◆ Requirement: Across the records that follow, how many lines contain the string "will"? Answer with the number only.

(Available records)

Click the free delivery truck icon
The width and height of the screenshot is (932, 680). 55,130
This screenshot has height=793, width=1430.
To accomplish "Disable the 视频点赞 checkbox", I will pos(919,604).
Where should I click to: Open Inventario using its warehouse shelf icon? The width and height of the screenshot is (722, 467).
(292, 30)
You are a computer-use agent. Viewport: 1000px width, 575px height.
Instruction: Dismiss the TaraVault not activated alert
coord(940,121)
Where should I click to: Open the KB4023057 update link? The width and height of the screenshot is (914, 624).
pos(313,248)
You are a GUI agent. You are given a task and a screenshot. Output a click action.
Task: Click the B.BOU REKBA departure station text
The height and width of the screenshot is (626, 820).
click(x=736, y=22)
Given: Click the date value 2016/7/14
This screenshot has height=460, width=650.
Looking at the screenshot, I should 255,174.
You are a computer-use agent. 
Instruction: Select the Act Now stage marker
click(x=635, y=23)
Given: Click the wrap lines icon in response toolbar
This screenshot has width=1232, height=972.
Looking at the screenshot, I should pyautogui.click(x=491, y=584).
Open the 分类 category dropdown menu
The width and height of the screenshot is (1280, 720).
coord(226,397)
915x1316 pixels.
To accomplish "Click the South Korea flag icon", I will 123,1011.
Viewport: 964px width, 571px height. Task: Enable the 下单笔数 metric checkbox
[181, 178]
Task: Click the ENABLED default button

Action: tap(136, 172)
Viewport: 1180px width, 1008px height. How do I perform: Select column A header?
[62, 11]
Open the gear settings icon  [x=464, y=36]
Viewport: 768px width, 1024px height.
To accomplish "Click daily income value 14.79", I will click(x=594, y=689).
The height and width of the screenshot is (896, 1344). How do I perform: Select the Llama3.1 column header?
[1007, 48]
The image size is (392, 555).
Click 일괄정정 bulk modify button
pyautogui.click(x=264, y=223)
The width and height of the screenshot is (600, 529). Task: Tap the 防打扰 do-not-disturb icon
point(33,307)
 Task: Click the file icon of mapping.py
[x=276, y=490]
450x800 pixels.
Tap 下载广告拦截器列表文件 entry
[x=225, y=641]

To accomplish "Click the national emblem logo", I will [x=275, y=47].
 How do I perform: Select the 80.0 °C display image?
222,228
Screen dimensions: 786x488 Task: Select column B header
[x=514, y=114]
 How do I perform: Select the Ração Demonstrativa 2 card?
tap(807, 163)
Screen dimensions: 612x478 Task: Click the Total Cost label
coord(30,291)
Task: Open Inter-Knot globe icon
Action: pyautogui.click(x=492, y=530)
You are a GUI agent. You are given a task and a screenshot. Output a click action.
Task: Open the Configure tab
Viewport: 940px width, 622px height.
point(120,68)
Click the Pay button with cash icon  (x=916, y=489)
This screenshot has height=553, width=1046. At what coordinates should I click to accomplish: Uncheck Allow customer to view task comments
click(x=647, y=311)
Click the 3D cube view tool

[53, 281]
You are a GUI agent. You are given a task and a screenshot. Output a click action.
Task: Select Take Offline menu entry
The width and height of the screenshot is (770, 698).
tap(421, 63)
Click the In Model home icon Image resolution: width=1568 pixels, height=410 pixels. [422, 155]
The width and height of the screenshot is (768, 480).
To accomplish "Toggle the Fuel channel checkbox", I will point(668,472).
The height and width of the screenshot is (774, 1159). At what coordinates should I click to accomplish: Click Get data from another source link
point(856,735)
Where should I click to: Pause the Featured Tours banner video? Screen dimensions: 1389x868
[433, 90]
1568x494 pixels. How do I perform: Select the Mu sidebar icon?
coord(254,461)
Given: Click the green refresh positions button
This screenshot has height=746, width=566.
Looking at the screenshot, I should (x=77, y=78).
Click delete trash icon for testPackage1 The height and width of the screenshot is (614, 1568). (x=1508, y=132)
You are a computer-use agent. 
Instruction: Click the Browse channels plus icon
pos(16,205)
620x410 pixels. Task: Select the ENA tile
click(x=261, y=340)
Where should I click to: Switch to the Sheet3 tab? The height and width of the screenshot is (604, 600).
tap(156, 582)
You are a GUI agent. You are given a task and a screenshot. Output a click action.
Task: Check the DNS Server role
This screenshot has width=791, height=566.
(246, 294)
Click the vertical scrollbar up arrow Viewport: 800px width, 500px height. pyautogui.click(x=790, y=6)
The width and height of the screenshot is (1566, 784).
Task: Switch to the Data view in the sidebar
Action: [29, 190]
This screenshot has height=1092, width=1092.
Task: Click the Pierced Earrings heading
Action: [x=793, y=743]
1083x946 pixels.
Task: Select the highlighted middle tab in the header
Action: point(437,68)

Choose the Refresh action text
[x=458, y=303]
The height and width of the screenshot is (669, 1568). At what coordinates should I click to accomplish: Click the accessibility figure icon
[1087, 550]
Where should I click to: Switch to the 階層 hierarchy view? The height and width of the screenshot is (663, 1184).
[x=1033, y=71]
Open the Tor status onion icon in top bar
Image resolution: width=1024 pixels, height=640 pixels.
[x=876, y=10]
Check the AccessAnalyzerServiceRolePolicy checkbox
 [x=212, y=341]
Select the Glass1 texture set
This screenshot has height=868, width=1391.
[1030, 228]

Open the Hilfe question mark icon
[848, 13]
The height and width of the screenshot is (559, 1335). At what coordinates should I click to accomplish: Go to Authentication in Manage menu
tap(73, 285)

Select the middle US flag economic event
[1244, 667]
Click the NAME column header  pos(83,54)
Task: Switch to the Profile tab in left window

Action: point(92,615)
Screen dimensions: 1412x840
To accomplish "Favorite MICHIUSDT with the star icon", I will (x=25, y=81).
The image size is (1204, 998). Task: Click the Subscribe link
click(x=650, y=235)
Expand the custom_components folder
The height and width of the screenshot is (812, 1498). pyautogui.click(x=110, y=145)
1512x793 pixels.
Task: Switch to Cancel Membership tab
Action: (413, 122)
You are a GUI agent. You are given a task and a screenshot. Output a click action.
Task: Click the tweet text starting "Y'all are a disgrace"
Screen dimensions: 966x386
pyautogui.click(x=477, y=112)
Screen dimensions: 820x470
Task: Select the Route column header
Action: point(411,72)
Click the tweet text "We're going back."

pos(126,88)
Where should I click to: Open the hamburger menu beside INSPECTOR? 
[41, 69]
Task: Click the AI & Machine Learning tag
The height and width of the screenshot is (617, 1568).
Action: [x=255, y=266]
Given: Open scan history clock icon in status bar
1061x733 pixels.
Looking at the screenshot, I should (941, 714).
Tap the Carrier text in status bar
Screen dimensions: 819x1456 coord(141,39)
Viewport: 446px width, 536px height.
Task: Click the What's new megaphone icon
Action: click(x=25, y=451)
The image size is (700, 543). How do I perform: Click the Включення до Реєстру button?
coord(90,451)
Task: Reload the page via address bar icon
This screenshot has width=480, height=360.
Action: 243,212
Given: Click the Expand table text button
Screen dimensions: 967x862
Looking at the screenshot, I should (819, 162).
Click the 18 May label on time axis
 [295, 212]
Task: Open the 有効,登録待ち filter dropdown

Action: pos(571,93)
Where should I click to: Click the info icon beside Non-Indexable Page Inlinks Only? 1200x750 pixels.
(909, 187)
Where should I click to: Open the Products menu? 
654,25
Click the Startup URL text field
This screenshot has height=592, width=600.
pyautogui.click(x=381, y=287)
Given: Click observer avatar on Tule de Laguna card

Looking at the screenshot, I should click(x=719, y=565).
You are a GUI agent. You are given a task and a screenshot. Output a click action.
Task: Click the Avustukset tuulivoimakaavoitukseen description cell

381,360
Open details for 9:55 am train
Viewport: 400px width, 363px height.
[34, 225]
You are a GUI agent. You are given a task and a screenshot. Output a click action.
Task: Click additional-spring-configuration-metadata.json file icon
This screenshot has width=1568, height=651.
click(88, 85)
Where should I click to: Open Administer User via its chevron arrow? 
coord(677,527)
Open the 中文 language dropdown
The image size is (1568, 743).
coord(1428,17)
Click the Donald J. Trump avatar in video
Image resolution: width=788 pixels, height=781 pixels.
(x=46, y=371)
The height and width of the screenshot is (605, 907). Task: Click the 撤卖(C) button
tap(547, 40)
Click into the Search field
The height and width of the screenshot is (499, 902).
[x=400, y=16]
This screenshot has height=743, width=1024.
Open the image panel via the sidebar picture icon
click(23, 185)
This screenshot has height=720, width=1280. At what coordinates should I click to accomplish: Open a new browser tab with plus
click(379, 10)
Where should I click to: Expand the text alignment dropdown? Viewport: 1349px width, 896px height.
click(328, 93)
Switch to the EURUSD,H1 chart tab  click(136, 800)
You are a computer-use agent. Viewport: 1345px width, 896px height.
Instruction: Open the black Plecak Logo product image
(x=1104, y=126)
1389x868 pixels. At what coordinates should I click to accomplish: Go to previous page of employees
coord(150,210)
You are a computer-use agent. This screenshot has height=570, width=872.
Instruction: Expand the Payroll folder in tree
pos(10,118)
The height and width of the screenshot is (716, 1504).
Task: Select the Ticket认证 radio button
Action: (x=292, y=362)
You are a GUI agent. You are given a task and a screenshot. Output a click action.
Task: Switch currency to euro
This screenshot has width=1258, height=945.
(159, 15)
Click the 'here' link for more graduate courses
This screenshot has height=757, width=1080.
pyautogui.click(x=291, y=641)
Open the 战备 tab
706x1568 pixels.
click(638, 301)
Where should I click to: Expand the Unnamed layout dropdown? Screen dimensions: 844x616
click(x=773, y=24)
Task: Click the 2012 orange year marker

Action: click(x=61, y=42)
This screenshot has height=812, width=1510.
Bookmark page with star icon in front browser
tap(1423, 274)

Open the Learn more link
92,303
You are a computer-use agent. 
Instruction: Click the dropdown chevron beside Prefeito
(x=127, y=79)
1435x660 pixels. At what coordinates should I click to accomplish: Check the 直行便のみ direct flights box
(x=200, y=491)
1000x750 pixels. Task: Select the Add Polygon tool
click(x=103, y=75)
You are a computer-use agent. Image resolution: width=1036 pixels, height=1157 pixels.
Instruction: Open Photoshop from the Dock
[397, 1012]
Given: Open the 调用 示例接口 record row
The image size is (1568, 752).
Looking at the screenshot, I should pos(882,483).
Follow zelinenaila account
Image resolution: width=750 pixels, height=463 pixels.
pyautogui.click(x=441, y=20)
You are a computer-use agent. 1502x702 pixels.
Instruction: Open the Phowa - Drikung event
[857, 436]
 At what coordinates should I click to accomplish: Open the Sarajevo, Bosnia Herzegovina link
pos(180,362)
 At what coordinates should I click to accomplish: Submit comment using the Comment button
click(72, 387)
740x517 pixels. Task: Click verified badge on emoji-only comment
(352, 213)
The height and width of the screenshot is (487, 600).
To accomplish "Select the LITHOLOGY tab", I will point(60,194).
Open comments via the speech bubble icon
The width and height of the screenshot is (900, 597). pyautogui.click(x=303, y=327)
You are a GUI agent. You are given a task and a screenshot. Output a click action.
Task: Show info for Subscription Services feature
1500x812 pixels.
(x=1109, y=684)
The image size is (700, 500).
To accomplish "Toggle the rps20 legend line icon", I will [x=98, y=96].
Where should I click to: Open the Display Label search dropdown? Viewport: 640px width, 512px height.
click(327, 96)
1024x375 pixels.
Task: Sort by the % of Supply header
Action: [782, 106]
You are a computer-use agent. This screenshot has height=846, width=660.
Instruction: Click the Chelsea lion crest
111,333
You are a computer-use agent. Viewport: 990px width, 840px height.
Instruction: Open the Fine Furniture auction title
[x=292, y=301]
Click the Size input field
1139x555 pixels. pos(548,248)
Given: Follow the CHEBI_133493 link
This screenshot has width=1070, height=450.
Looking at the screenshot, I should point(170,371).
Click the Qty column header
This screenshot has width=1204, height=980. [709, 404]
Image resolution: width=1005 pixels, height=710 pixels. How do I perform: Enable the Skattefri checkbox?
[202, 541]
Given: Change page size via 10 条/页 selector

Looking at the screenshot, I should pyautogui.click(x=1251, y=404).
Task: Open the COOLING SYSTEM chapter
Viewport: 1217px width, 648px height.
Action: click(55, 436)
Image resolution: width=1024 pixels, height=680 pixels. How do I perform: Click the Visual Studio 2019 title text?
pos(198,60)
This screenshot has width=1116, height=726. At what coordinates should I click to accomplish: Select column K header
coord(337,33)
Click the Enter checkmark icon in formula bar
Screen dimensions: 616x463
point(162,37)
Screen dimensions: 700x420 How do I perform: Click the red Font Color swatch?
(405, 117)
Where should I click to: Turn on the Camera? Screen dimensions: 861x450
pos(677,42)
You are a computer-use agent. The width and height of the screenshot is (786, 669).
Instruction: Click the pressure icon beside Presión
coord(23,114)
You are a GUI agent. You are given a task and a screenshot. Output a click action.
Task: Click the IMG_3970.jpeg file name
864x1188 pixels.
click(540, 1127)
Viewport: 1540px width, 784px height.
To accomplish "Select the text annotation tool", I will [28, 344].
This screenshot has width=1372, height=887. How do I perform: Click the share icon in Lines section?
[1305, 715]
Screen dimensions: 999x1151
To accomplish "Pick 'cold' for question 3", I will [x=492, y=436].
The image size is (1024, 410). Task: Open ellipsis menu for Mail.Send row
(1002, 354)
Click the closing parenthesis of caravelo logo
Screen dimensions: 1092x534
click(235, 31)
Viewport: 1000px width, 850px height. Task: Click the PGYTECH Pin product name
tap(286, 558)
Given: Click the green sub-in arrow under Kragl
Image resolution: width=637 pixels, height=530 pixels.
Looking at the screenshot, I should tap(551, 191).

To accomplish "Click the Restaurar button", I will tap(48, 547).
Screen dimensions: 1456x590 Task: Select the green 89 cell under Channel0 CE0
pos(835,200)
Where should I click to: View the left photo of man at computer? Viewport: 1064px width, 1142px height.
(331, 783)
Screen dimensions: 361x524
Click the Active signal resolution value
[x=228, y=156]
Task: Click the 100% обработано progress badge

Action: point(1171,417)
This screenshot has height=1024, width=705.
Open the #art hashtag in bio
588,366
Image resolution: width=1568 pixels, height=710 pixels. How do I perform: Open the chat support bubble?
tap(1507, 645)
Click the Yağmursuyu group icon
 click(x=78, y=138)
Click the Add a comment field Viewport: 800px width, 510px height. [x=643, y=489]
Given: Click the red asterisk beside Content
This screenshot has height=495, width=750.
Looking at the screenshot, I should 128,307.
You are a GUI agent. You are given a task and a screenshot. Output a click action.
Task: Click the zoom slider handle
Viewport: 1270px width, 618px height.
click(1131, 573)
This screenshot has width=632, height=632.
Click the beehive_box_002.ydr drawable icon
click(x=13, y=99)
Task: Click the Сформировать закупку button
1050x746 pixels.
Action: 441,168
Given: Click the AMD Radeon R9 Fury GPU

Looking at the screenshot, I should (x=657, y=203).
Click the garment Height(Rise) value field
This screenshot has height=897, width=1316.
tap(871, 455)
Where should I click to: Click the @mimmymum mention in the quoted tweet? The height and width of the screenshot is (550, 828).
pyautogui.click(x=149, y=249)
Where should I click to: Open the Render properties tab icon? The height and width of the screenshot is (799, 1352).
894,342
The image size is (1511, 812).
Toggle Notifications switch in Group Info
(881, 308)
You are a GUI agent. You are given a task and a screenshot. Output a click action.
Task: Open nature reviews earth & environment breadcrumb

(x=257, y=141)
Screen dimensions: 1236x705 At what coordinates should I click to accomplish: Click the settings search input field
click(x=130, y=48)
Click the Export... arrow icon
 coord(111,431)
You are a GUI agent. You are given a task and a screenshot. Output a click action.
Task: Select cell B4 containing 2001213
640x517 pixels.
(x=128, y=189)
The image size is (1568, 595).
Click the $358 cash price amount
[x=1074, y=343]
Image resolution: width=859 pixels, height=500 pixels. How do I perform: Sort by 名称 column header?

(End Available records)

◆ Output for this exercise: 11